At-Tirmidzi berkomentar: “Dalam bab ini ada dari Abu Umamah. Ini adalah hadis hasan gharîb dari jalur ini.”
Imam an-Nawawi di dalam Riyâdh ash-Shâlihîn menilai hadis ini sebagai hadis hasan. Syaikh Nashiruddin al-Albani menilai hadis ini sahih.

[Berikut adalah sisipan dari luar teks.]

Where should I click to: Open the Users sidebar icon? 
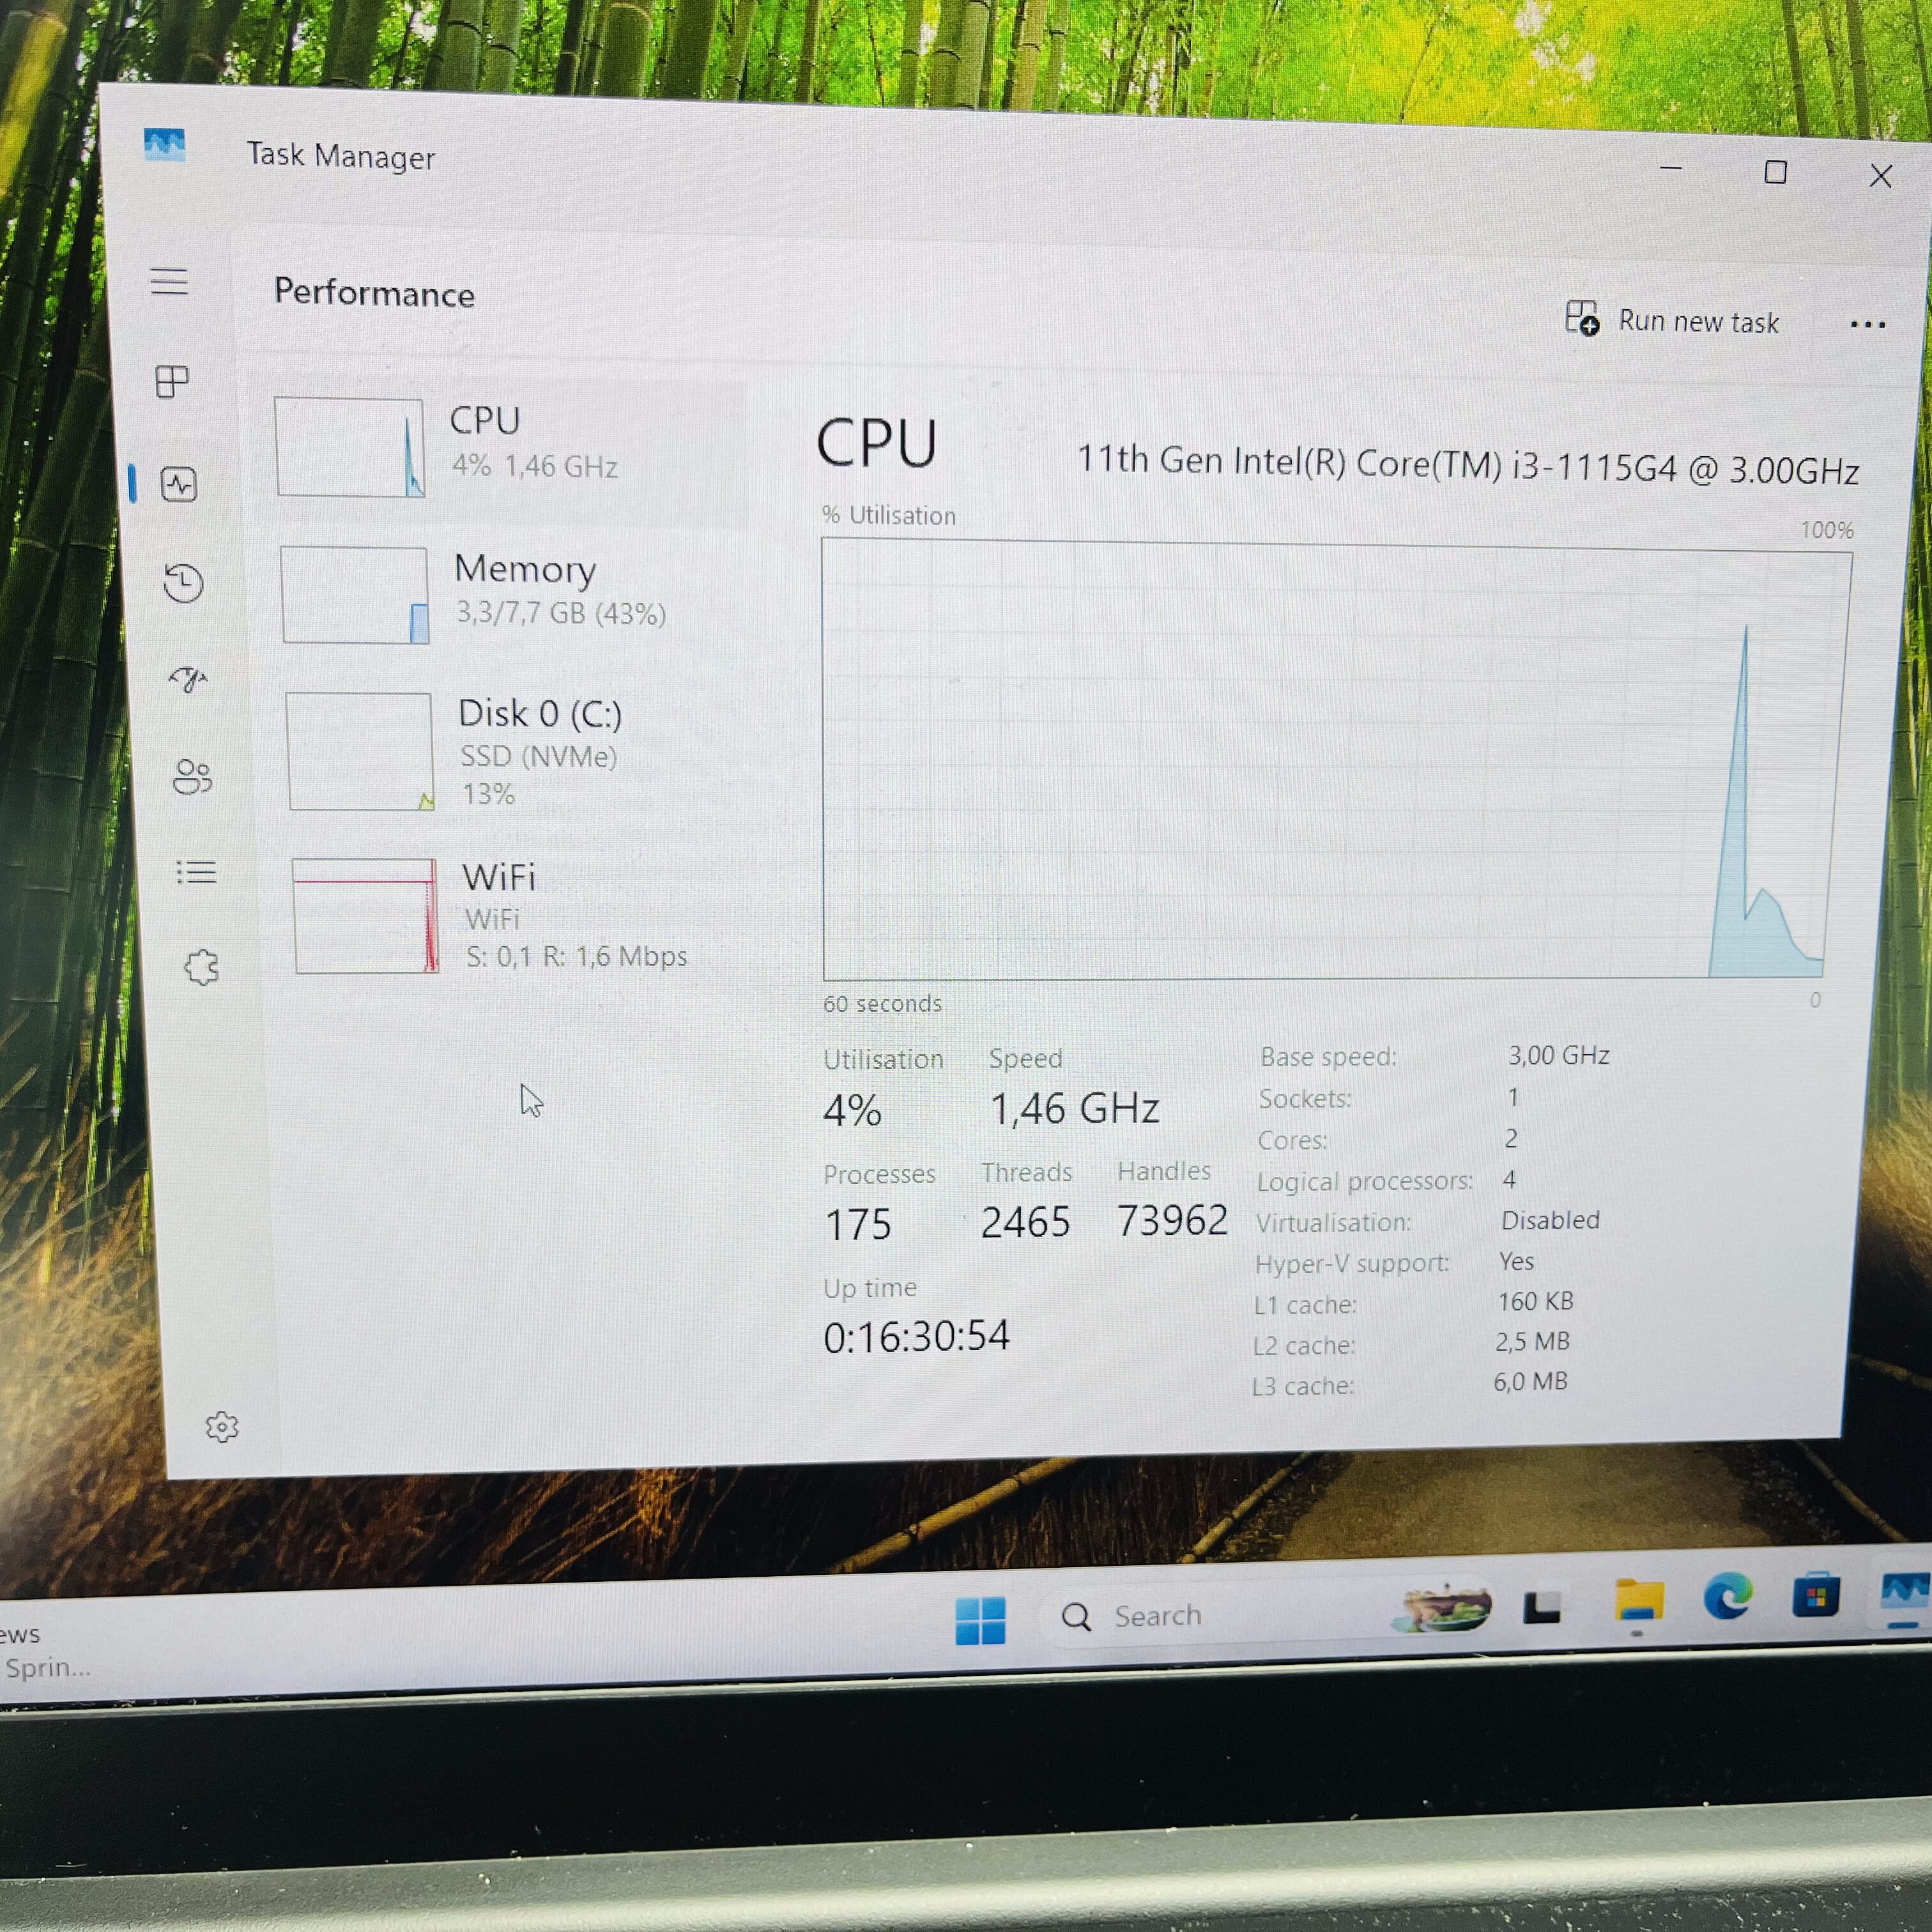[x=192, y=777]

Hadis ini juga diriwayatkan oleh Ahmad (hadis no. 11442), al-Hakim di dalam Al-Mustadrak (hadis no. 8543), Abu Ya’la di dalam Musnad-nya, al-Humaidi dalam Musnad al-Humaydi dan al-Qudha’i dalam Musnad Syihab al-Qudha’i dari jalur Abu Said al-Khudzri al-Baihaqi di dalam Syu’ab al-îmân, ath-Thabarani di dalam Mu’jam al-Kabir dari jalur Abu Umamah ra. dengan redaksi:
أَفْضَلُ الْجِهَادِ كَلِمَةُ حَقٍّ عِنْدَ سُلْطَانٍ جَائِرٍ
Jihad yang paling afdhal adalah menyatakan kebenaran di depan penguasa zalim (Ath-Thabarani).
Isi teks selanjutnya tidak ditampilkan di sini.